03.3366 · Interpellation · 2003-06-19
Département des finances
Liquidé
Wortlaut
1. On sait depuis plus d'un an que des plaintes seront déposées. Si le Conseil fédéral a opéré une pesée des intérêts (intérêt public de la transparence contre le risque de demandes en réparation, cf. la question 03.5181) avant de décider d'interdire l'accès aux Archives fédérales, pourquoi a-t-il attendu si longtemps avant de le faire ?

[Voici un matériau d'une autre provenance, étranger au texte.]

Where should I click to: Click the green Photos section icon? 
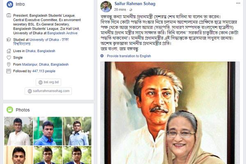pyautogui.click(x=10, y=110)
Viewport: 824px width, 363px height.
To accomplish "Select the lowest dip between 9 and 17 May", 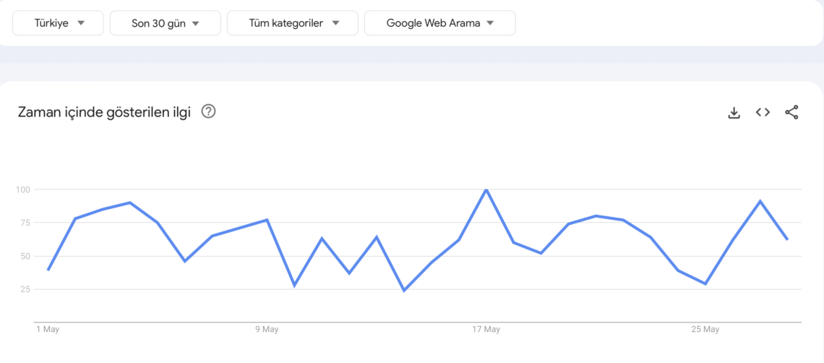I will pyautogui.click(x=404, y=291).
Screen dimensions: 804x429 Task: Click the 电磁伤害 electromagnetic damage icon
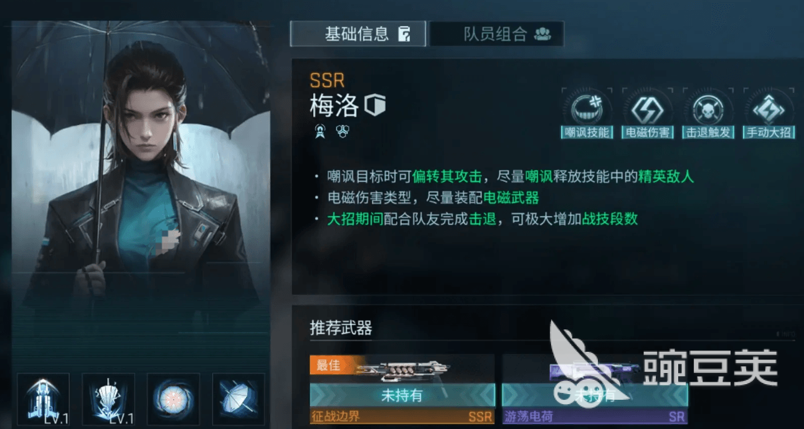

2. En quoi l'accès libre aux dossiers ou la publication des noms des firmes ayant commercé avec l'Afrique du Sud, voire d'informations sur le capital exporté dans ce pays constitueraient-ils un inconvénient pour les entreprises accusées aux USA ? Sur quelles informations de ce type le Conseil fédéral s'est-il appuyé pour prendre sa décision ? A-t-il consulté d'autres spécialistes en plus des représentants d'Economie suisse, des banques et de leurs avocats ? Si oui, lesquels ?
3. Diverses sources affirment que les plaintes américaines n'ont aucune chance d'aboutir. Le Conseil fédéral a-t-il interdit l'accès aux Archives fédérales parce qu'il pense le contraire ?
4. Pourquoi les chercheurs doivent-ils demander plusieurs autorisations (allant de celle de consulter les dossiers à celle de publier les résultats)? Quels sont les critères qui régissent l'attribution de chacune de ces autorisations ? Quelles sont les règles qui existaient alors et celles qui ont cours depuis le 16 avril 2003 ?
5. Comment le Conseil fédéral justifie-t-il le fait qu'il ait prolongé l'interdiction de consulter ces dossiers au-delà des trente ans prescrits ? Quels sont ceux qui sont touchés par cette nouvelle interdiction ? Et pour combien de temps ? À quelles conditions l'interdiction en question sera-t-elle levée ? La lèvera-t-il si les plaintes intentées contre la Suisse par les tribunaux américains n'aboutissent pas ?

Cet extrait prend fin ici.